▶ **To do**:
Edit the listing from the line with "The width and" up to and including the line with "coord(859,13)": replace "language" with "locale", change nothing else, and return only those lines.

▶ **Data to use**:
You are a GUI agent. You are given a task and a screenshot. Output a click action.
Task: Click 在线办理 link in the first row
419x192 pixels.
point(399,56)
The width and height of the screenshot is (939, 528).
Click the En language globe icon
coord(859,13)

--

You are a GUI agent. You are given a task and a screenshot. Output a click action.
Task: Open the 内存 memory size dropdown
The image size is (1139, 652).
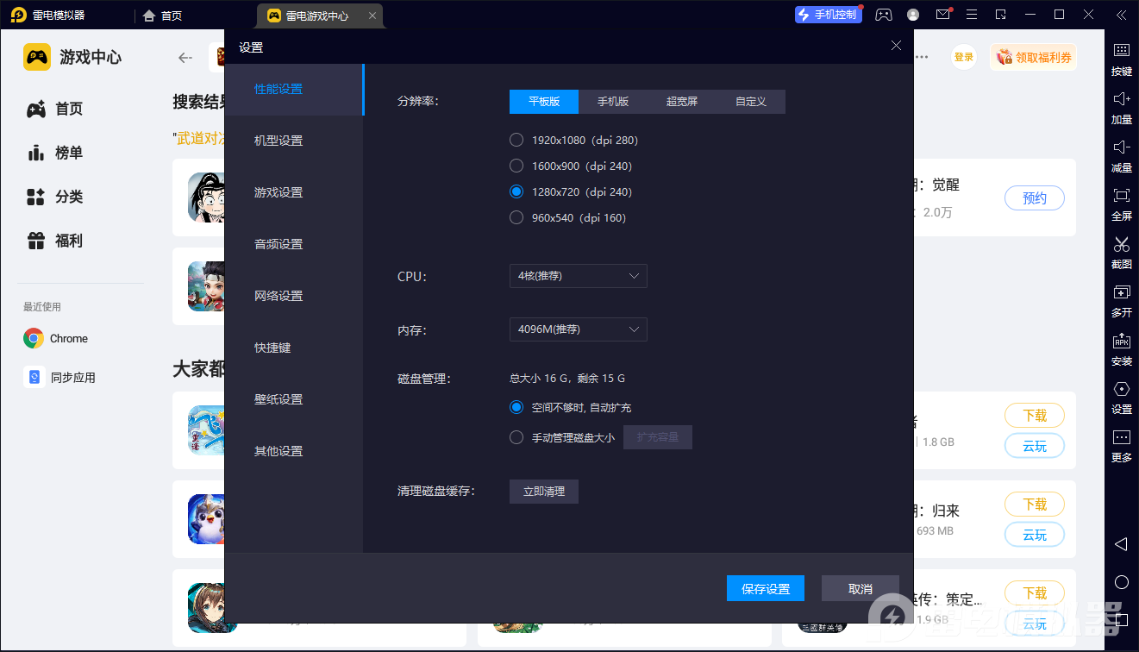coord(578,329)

▶ **Solution**:
The width and height of the screenshot is (939, 528).
Click the En locale globe icon
coord(859,13)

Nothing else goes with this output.